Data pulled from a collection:

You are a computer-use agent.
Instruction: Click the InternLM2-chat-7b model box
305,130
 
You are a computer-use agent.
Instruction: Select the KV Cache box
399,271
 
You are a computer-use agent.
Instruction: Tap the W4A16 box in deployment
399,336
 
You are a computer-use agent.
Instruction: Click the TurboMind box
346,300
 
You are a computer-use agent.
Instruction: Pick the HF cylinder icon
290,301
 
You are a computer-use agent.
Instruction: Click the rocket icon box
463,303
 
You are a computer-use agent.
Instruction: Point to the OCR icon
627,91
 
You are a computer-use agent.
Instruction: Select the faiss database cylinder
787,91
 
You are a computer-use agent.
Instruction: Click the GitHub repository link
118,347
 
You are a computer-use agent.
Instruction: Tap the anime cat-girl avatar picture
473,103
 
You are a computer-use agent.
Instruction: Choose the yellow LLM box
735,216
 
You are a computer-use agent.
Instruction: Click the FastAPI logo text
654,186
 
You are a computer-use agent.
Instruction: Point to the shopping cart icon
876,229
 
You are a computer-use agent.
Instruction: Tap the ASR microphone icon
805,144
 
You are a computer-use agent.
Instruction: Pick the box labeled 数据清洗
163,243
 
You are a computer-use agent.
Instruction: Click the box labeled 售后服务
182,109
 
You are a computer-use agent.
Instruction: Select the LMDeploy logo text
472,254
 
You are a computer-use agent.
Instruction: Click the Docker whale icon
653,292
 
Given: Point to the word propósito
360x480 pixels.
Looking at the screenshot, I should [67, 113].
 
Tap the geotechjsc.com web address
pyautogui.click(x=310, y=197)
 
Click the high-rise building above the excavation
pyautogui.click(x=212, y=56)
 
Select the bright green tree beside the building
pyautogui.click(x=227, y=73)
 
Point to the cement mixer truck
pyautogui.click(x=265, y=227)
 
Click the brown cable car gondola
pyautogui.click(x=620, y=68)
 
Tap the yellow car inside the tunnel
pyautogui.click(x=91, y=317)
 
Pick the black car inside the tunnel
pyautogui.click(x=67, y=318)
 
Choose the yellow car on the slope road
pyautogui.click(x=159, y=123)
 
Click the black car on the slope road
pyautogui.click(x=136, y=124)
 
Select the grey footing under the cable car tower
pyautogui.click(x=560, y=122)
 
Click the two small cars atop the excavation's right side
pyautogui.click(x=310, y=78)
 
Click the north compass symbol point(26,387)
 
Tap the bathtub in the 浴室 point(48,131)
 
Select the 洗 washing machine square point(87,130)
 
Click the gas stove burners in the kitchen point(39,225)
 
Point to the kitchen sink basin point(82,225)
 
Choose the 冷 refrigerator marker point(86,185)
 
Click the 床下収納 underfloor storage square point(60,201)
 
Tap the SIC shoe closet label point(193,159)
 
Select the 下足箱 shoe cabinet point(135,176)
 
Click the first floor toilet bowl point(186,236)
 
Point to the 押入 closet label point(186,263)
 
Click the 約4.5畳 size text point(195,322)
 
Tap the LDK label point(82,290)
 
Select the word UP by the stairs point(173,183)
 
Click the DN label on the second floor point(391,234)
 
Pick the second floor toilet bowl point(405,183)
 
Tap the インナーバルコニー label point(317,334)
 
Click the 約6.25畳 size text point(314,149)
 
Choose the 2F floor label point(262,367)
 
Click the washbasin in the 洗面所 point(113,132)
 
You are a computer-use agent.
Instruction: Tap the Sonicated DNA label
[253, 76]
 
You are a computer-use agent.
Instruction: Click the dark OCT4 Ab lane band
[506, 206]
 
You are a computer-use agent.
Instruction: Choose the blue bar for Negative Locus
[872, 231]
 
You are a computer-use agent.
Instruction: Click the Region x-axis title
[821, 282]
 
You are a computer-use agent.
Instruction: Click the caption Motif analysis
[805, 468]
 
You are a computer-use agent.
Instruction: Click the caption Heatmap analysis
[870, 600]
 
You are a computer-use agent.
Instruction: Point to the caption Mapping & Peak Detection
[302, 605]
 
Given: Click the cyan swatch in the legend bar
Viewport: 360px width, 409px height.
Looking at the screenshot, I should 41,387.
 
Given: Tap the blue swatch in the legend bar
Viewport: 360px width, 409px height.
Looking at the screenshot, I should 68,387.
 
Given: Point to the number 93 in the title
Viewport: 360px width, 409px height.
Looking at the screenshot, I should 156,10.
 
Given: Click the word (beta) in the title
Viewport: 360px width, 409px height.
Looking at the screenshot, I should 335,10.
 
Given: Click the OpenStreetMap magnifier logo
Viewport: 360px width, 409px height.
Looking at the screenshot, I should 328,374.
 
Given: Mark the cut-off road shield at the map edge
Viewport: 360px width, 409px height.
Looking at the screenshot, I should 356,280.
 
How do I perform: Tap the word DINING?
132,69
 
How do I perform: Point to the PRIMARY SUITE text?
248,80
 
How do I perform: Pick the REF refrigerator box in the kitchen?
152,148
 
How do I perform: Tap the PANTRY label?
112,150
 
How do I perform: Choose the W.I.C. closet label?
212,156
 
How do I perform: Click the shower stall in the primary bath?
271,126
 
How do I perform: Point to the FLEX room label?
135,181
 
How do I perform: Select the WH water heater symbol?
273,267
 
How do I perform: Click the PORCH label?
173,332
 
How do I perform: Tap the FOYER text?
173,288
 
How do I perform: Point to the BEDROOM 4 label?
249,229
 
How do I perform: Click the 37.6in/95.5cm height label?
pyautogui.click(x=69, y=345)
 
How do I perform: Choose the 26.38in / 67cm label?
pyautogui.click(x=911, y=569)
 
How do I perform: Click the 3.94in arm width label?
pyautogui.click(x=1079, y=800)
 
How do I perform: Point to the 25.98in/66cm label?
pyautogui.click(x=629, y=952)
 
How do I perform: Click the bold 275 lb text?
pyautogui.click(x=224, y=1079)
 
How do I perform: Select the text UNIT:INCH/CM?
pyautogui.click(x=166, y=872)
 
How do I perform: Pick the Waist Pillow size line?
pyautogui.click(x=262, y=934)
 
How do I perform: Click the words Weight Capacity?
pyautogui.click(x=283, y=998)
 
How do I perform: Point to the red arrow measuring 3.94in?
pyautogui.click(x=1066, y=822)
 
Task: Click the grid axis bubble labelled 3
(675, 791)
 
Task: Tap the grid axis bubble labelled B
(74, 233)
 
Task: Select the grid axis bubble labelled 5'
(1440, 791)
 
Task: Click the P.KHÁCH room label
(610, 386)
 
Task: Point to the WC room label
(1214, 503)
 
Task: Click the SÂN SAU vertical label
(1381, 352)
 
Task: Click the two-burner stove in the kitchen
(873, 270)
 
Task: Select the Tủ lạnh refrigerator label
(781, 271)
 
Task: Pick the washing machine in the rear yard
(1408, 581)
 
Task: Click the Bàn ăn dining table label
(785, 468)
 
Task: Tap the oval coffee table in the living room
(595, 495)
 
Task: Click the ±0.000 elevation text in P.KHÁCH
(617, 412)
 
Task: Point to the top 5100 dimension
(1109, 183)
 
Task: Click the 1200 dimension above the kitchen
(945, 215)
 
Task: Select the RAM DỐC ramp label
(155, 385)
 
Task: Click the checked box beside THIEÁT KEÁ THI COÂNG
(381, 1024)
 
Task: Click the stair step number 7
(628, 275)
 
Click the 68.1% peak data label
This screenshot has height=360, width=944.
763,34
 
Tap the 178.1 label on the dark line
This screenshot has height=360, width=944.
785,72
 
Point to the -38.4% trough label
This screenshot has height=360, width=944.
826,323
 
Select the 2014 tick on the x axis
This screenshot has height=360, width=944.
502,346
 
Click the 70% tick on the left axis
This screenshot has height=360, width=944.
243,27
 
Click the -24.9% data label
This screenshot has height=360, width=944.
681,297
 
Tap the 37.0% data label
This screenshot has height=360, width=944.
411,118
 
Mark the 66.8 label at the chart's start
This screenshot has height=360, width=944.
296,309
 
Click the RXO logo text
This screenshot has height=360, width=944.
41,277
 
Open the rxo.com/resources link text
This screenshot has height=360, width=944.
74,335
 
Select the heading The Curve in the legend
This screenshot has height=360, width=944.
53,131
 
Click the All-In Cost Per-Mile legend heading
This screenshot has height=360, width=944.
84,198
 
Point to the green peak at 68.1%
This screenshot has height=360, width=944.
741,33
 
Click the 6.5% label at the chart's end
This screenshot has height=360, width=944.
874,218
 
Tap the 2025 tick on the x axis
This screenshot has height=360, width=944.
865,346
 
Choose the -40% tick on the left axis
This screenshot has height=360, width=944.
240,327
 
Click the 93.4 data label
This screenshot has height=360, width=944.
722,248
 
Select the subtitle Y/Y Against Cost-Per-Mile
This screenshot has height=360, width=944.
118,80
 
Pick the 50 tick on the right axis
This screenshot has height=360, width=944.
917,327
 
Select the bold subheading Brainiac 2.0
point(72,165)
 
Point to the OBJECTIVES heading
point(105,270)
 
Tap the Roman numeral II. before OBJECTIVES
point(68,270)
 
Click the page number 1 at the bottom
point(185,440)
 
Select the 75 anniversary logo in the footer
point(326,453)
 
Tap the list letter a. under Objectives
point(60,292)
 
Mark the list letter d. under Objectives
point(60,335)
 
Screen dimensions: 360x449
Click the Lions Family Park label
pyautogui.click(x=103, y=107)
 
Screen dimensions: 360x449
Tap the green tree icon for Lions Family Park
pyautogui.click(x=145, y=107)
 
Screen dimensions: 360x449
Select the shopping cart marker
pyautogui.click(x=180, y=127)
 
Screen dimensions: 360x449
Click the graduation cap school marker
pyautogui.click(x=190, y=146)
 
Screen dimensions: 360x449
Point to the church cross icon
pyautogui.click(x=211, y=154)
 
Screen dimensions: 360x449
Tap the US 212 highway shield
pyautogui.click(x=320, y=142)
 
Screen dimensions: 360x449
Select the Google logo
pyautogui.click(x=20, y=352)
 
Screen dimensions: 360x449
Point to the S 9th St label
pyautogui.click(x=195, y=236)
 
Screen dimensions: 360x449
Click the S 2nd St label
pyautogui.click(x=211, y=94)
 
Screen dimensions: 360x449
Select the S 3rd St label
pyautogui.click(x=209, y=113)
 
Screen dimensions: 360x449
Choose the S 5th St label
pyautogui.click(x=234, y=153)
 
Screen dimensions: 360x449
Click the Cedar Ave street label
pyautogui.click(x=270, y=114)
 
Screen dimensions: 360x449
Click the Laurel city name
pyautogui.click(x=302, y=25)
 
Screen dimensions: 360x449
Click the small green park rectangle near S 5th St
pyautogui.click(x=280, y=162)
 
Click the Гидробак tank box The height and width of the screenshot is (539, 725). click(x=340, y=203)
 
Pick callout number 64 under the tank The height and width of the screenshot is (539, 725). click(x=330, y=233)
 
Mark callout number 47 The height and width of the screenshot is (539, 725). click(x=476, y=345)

What needs to be done: Which lines in the records contain the string "number", with case counting? Copy each of those lines.

Final result:
Given: Point to the number 93 in the title
Task: Click the stair step number 7
Click the page number 1 at the bottom
Pick callout number 64 under the tank The height and width of the screenshot is (539, 725). click(x=330, y=233)
Mark callout number 47 The height and width of the screenshot is (539, 725). click(x=476, y=345)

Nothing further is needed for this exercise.